(Dataset excerpts)
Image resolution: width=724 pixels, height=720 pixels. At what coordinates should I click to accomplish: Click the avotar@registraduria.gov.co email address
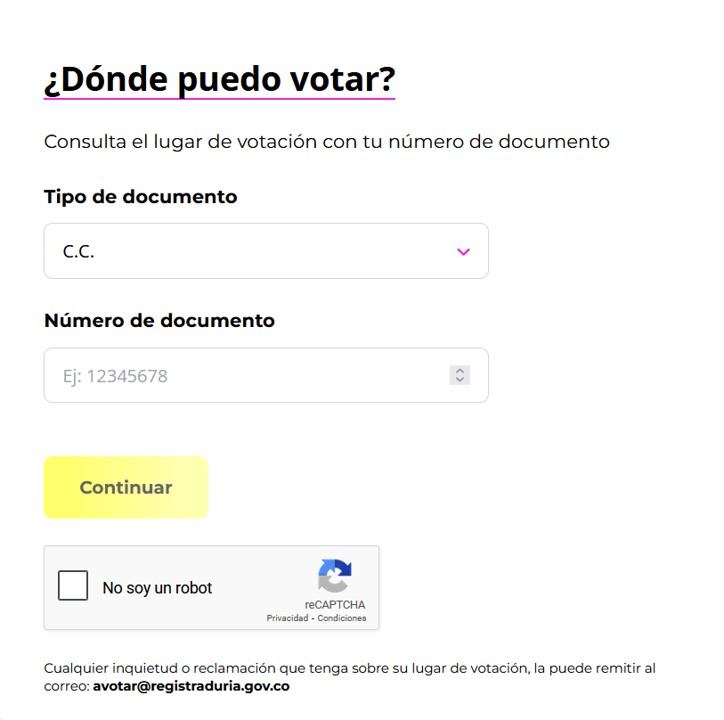[x=191, y=687]
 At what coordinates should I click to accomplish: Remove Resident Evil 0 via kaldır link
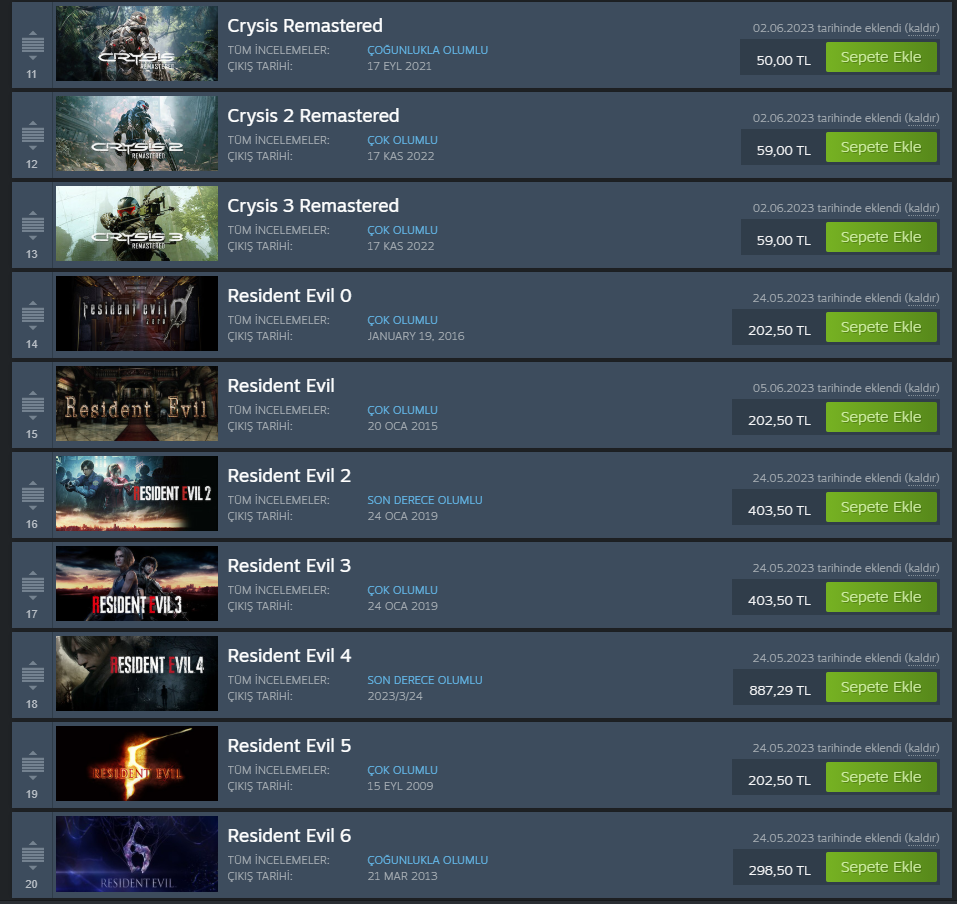click(922, 298)
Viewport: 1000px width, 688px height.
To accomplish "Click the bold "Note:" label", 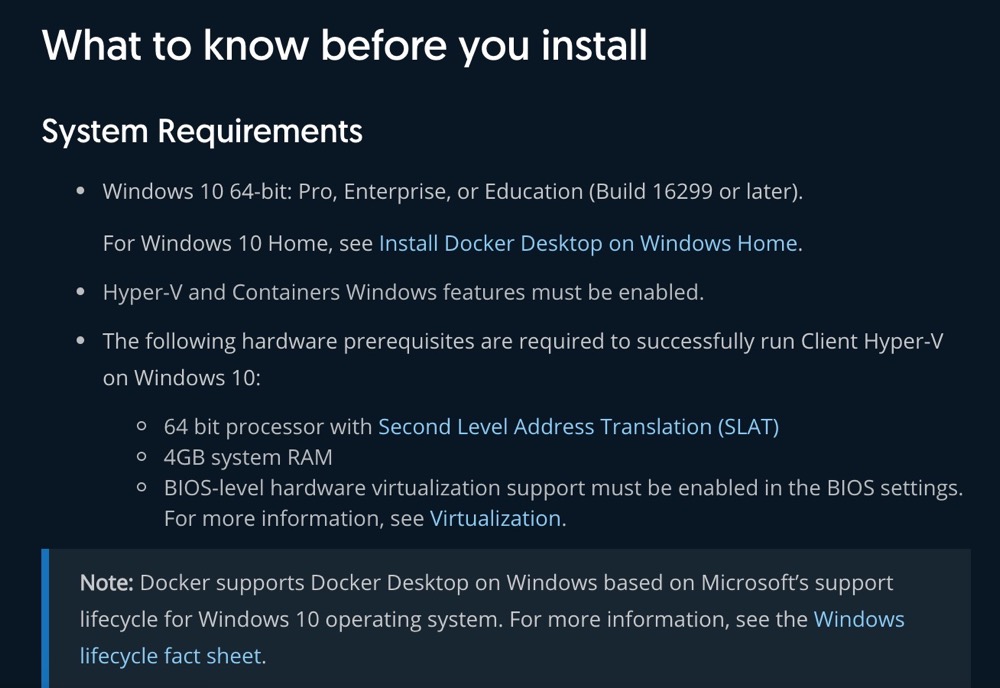I will coord(106,583).
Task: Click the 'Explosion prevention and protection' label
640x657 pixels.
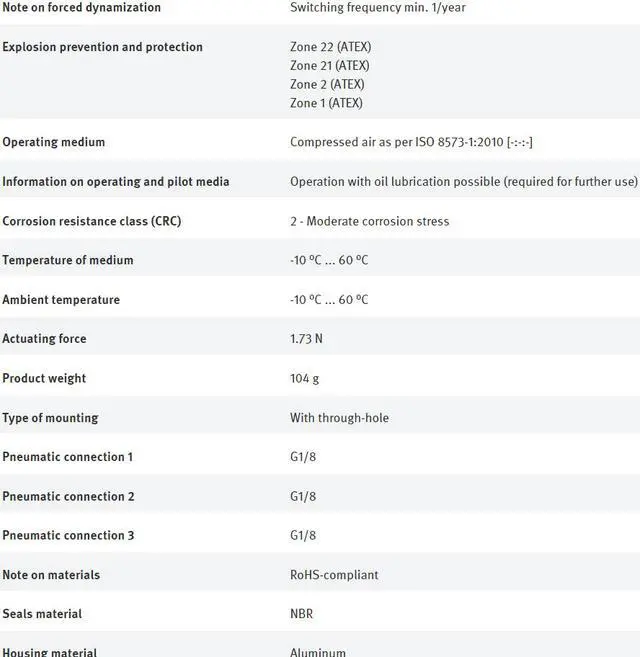Action: click(x=102, y=47)
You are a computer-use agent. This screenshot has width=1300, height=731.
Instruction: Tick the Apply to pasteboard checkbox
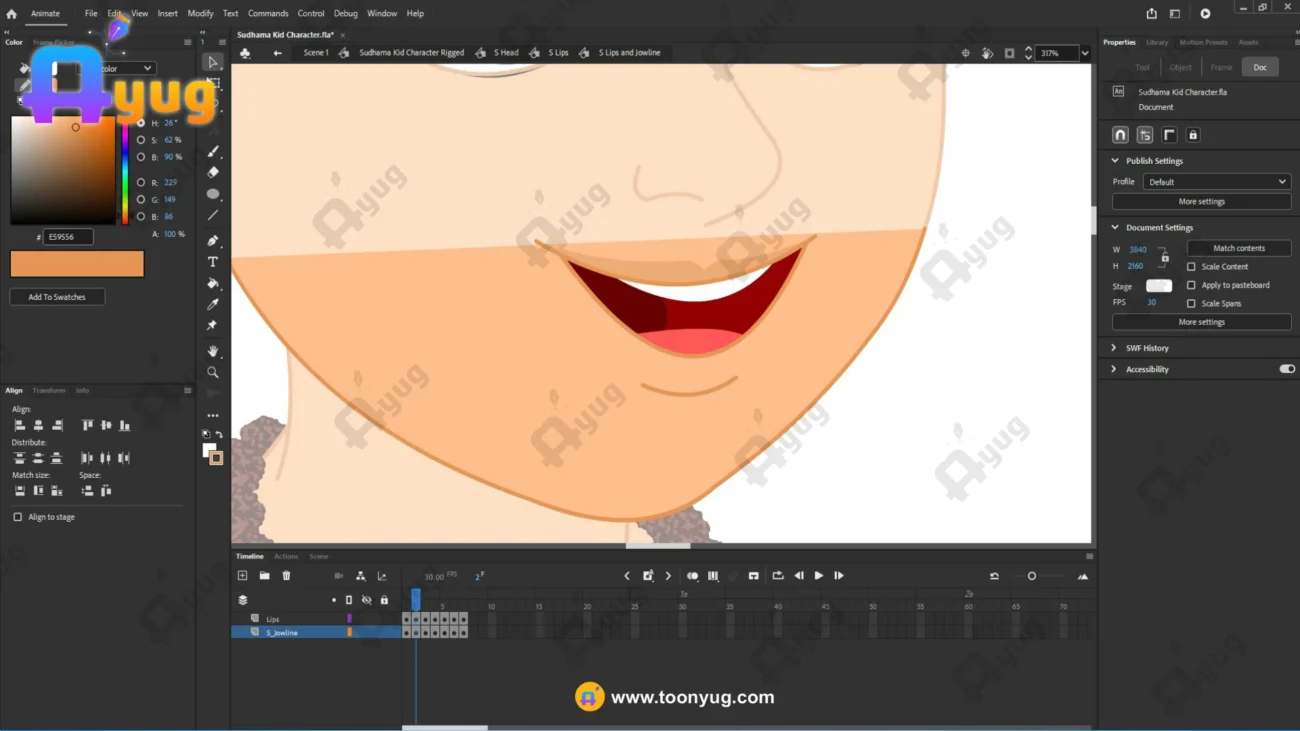[x=1191, y=285]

Task to complete: Transcribe exactly the lines from the one containing "Task: Click the" through the last line of the records above, and nothing else. Leave out the pictures.

Answer to this exercise:
Task: Click the 'Explosion prevention and protection' label
640x657 pixels.
Action: click(x=102, y=47)
You are a computer-use agent. This screenshot has width=1300, height=731.
Instruction: Tick the Apply to pasteboard checkbox
[x=1191, y=285]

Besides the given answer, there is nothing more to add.